In Striking, Chicago Teachers Went on the Offense for Public Schools
Chicago public school teachers and staff didn't get everything they wanted in their recent strike. But they managed to both win the battle and break new ground in the teachers' strike wave throughout the United States.

Milwaukee Teachers Education Association / Flickr
Last month’s strike by Chicago teachers and school workers was business as usual. Because business as usual for the Chicago Teachers Union (CTU) over the past decade has meant shaking the city’s political and business establishment, challenging assumptions about what a union can fight for, and setting an example for labor of a union committed to rank-and-file power and social justice.
In 2012, the CTU struck the first real blow against the corporate school reform crusade in the laboratory where it was cooked up, with a seven-day strike that forced one of the most powerful politicians in the country, Rahm Emanuel, to back down.

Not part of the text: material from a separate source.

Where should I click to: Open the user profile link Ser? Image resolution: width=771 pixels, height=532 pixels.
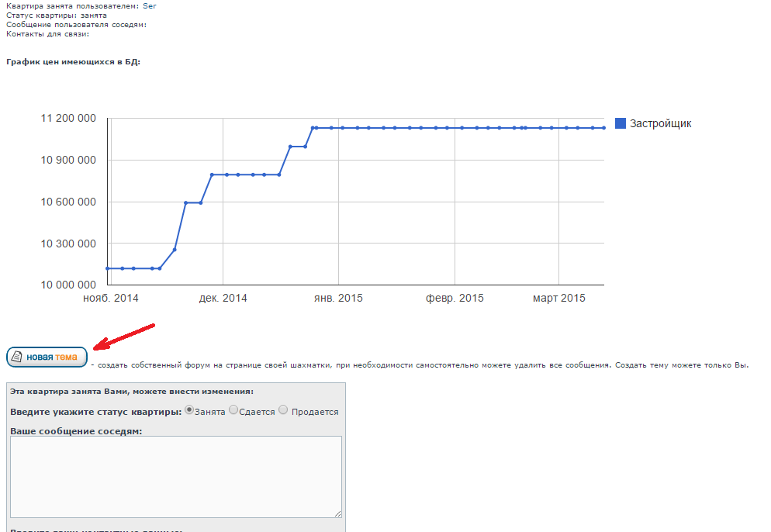pos(150,5)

In 2016, the teachers led a coalition of unions and community organizations in a one-day public-sector general strike to confront a Republican governor’s austerity drive to starve the schools and public services — a glimpse of the future statewide teachers’ revolts that started in West Virginia two years later.
This fall, the CTU went on offense. The two-week-long strike at the end of October ended last week with a tentative agreement that “pushed the boundaries of traditional contract negotiations . . . far beyond fighting to increase salaries,” in the words not of some pro-labor rag but the mainstream US News and World Report.